**Task directions**
Pull out the entries from the line containing "Given: Click the red 上传 upload button" through the line containing "Looking at the", reproducing each line word for word but leaving out the pictures.

**Input**
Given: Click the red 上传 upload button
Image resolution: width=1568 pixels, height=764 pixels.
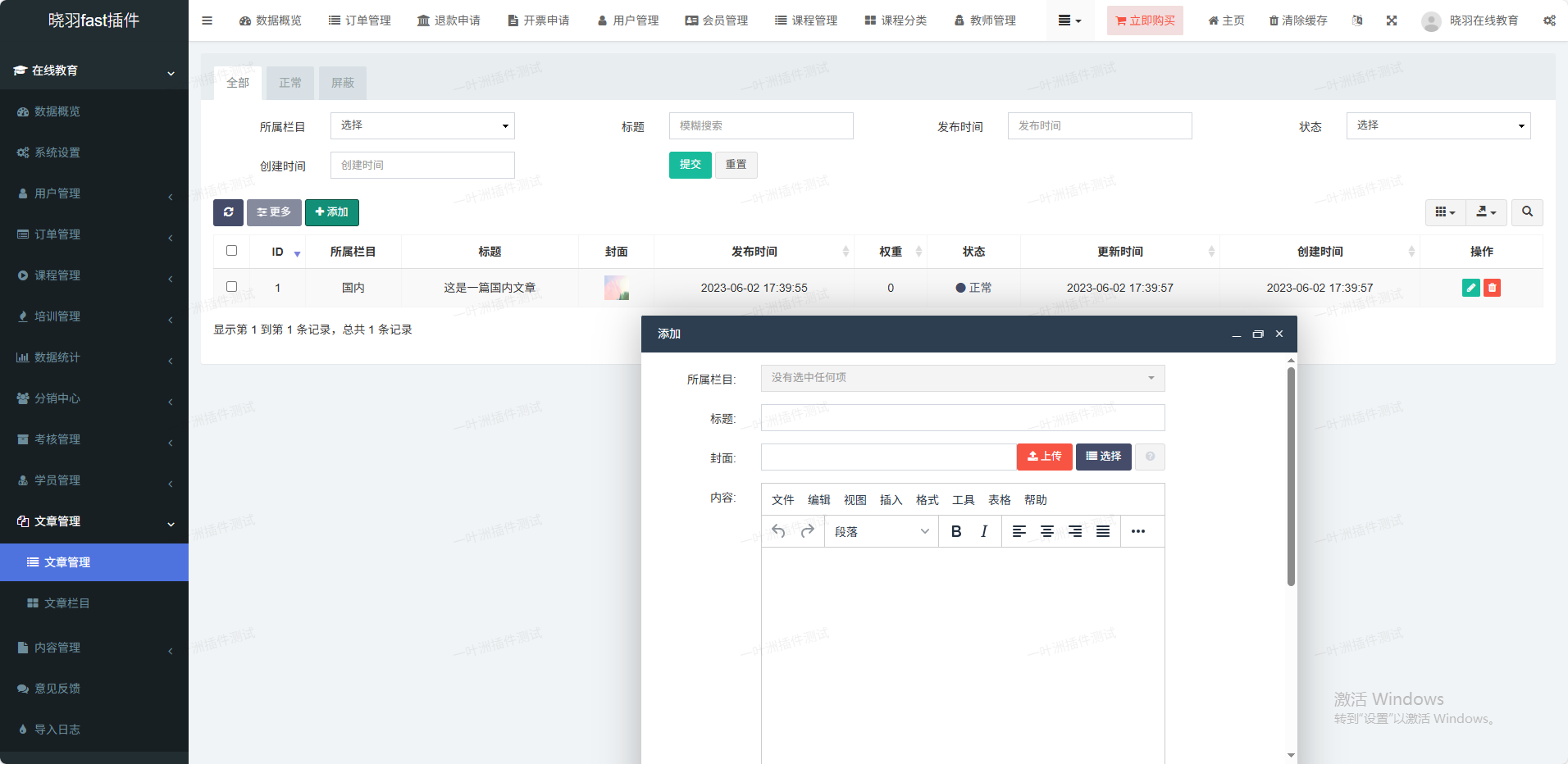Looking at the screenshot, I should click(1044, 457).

--

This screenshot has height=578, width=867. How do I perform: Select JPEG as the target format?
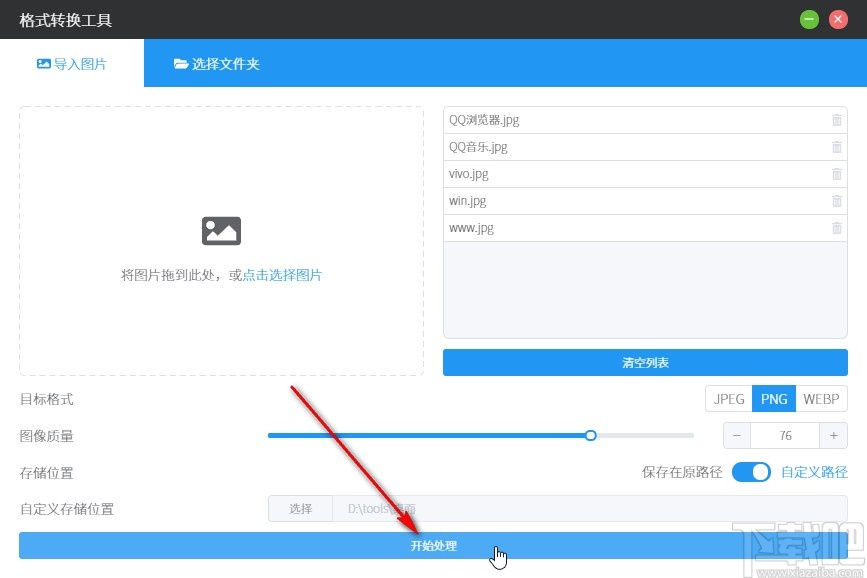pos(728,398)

**Expected output**
Given: Click the red 上传 upload button
Image resolution: width=1568 pixels, height=764 pixels.
Looking at the screenshot, I should click(1044, 457).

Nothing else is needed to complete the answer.